L'editoriale

La festa in una Francia sospesa

Le Olimpiadi per due settimane hanno fatto dimenticare le tensioni interne al Paese ospitante, diffondendo l’immagine di una Francia stabile, unita, festosa e fortissima, con le sue 64 medaglie
Fernando Lavezzo
12.08.2024 06:00

Le Olimpiadi non hanno fermato le guerre e nemmeno le hanno sospese, ma per due settimane hanno fatto dimenticare le tensioni interne al Paese ospitante, diffondendo l’immagine di una Francia stabile, unita, festosa e fortissima, con le sue 64 medaglie. Che Parigi fosse telegenica lo sapevamo già, ma alcune location azzeccate hanno contribuito ad esaltarne la bellezza. Il beach volley sotto la Tour Eiffel, l’equitazione a Versailles, la scherma al Grand Palais, i traguardi sul Pont Alexandre III, gli scatti dei ciclisti sul pavé di Montmartre. E le tribune sempre affollate, che si trattasse del pentathlon moderno o degli antichi dei del basket americano. Gli spalti vuoti e l’isolamento di Tokyo 2021 e di Pechino 2022, i Giochi della pandemia, sono solo un brutto ricordo. La COVID-19 è entrata anche a Parigi ed è stata affrontata (stavolta sì) come un’influenza. Noah Lyles, re dello sprint, ha corso i 200 metri debilitato dal coronavirus, ha chiuso al terzo posto, ha abbracciato il vincitore. Tre anni fa non lo avrebbero fatto uscire dalla sua stanza. Non sono ovviamente mancate le polemiche e, in alcuni casi, le strumentalizzazioni politiche. Ne avremmo fatto a meno, ma fanno parte del gioco. Anzi, dei Giochi. Dalla cerimonia d’apertura alle vittorie della pugile algerina Imane Khelif, senza dimenticare le gare di triathlon e di nuoto nelle torbide acque della Senna, balneabili nei giorni di gara, quasi mai in quelli di allenamento. Molti atleti si sono lamentati per la mensa del villaggio olimpico, per i letti di cartone, per i trasporti poco efficienti. Salute, cibo, sonno e riposo non sono capricci per chi insegue un sogno a cinque cerchi. Anche se poi, nel suo comunicato stampa finale, Swiss Olympic ha ringraziato e lodato gli organizzatori per un’Olimpiade definita «entusiasmante» e per l’accoglienza ricevuta.

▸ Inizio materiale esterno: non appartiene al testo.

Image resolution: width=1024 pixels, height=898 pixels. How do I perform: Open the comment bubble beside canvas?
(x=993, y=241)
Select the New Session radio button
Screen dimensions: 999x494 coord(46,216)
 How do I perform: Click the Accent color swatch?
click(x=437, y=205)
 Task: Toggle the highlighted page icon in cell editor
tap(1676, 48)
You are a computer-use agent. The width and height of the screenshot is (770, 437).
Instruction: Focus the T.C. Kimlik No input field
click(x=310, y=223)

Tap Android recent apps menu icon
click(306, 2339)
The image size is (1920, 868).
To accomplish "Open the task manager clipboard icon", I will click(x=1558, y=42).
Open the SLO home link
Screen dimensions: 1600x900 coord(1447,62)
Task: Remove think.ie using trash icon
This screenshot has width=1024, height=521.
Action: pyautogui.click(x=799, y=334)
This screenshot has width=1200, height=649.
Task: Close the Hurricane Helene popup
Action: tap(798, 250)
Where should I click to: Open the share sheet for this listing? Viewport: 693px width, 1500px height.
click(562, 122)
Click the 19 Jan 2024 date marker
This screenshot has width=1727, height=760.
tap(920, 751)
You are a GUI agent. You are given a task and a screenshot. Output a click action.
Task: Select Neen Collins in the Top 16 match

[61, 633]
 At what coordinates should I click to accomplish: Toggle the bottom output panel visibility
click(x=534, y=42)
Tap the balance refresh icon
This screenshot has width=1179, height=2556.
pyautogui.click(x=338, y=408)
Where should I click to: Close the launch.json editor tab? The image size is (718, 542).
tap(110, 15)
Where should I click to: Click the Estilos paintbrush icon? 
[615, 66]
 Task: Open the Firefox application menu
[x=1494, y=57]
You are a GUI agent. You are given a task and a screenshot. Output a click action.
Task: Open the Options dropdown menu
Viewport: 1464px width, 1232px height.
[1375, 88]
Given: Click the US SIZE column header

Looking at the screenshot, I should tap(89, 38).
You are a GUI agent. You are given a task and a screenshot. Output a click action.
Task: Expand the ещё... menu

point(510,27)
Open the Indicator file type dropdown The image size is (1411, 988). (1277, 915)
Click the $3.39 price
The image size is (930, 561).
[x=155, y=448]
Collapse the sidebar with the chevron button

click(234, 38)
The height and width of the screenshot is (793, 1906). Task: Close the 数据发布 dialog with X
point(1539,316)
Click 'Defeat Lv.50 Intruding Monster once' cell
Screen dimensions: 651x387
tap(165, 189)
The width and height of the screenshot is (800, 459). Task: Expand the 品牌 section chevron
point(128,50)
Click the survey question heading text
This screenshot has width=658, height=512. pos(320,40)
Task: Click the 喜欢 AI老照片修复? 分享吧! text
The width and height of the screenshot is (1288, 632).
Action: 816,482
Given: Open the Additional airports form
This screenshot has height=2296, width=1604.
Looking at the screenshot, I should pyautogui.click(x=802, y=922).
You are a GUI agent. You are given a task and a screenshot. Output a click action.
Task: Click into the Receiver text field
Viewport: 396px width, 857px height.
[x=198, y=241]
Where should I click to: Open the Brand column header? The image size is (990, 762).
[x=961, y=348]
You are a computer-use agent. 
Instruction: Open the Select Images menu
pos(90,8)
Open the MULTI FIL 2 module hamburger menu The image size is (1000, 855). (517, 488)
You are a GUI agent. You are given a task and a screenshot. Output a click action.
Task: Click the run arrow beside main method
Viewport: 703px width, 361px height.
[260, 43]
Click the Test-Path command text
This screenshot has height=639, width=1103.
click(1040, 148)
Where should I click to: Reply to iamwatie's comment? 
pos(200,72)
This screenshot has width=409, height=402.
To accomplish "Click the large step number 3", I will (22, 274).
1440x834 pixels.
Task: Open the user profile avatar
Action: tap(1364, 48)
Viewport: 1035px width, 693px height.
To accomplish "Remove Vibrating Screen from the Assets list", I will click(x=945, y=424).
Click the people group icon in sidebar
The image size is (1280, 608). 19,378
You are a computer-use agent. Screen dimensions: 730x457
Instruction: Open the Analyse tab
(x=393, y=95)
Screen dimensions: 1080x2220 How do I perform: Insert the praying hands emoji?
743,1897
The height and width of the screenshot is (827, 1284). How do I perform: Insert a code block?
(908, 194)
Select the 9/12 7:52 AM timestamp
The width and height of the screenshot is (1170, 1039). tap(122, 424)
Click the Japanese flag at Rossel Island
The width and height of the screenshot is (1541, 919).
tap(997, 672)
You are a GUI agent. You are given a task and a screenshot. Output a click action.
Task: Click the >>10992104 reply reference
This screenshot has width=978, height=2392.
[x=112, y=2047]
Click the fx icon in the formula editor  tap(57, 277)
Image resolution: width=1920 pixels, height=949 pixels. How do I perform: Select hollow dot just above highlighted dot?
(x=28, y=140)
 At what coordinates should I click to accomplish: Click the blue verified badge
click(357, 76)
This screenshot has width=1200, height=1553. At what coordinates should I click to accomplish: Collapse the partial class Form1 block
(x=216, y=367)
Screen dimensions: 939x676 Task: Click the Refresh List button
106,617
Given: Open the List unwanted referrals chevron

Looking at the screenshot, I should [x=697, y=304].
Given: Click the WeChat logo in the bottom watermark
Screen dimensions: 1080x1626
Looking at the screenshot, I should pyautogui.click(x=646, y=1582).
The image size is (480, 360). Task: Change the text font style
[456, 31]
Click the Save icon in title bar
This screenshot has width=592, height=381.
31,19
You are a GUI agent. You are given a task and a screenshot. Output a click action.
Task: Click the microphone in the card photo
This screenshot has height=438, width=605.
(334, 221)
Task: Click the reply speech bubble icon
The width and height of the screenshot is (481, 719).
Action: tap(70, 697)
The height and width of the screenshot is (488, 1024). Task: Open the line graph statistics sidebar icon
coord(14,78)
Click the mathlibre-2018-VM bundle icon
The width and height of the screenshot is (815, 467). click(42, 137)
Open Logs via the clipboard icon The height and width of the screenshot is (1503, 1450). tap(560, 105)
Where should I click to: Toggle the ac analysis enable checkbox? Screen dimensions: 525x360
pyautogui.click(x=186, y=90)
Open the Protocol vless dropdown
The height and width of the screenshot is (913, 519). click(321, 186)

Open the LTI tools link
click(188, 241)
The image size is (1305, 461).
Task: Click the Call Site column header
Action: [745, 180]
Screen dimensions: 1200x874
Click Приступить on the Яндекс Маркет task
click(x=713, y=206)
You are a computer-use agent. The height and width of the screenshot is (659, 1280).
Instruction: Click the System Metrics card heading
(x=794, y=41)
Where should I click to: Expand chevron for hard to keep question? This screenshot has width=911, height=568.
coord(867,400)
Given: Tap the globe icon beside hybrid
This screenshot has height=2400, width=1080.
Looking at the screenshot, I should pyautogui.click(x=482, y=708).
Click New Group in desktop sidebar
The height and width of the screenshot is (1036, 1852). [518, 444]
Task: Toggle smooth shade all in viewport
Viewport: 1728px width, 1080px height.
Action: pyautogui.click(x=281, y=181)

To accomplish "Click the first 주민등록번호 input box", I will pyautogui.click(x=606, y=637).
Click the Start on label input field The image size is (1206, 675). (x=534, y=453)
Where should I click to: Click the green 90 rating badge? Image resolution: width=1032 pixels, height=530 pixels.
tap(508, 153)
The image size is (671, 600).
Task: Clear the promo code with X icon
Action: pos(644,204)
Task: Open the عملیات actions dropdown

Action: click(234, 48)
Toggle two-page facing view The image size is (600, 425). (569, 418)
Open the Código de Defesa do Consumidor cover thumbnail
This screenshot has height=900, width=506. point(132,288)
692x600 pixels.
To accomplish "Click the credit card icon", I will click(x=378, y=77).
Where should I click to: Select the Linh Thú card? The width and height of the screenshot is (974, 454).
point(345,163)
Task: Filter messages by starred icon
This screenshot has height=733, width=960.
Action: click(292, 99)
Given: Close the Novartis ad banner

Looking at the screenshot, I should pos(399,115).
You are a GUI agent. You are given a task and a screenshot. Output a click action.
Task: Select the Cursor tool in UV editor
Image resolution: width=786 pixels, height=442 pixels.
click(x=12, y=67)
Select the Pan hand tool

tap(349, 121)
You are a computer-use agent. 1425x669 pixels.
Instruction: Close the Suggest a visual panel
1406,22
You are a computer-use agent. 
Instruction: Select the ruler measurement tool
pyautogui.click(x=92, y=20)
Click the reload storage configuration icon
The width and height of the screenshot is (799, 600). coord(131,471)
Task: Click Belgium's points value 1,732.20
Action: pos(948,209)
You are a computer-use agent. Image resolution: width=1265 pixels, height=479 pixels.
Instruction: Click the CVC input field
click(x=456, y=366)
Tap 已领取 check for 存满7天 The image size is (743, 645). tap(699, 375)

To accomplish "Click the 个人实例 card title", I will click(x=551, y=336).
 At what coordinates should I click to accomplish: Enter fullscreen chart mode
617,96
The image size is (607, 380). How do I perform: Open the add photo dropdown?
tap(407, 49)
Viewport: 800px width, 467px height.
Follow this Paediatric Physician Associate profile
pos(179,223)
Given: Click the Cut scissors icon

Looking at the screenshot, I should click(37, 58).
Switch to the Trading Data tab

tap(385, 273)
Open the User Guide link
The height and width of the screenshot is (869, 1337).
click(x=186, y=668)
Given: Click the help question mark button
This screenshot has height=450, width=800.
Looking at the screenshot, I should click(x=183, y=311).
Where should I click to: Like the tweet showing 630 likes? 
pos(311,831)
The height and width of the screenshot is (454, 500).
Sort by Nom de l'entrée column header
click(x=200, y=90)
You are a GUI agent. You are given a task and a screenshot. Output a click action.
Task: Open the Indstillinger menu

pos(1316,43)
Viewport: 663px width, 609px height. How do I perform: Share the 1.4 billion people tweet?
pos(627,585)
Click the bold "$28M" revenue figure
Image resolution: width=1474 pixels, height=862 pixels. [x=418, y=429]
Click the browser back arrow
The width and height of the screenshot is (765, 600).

Il bilancio rossocrociato è in linea con gli obiettivi più realistici della vigilia. Si sapeva di poter eguagliare le sette medaglie di Rio 2016 e si sognavano le tredici di Tokyo 2021. Ne sono arrivate otto, tre da discipline tradizionali (nuoto, equitazione, canottaggio), due da uno sport ben radicato nel Paese (il tiro) e tre da specialità più giovani (triathlon, BMX, beach volley). Una diversificazione che è sinonimo di salute per il movimento. Poteva andare meglio? Sì. Lo dimostrano i nove quarti posti. Compreso quello di Noè Ponti, capofila di una ricca delegazione ticinese, capace di cogliere un diploma pure con Elia Colombo nel windsurf. Il nuotatore gambarognese è stato coinvolto, suo malgrado, nell’unica polemica «made in Switzerland», con la mancata squalifica del canadese Liendo (argento nei 100 m delfino nonostante un’irregolarità all’arrivo). Scarsa, nell’occasione, la reattività del team elvetico nell’inoltrare ricorso a favore di Noè. Anche se poi, a lasciare un senso di missione parzialmente incompiuta, è la scarsità di ori conquistati: uno solo, quello di Chiara Leone nel poligono di Châteauroux, a 275 km dalle luci parigine. Non succedeva da Atene 2004.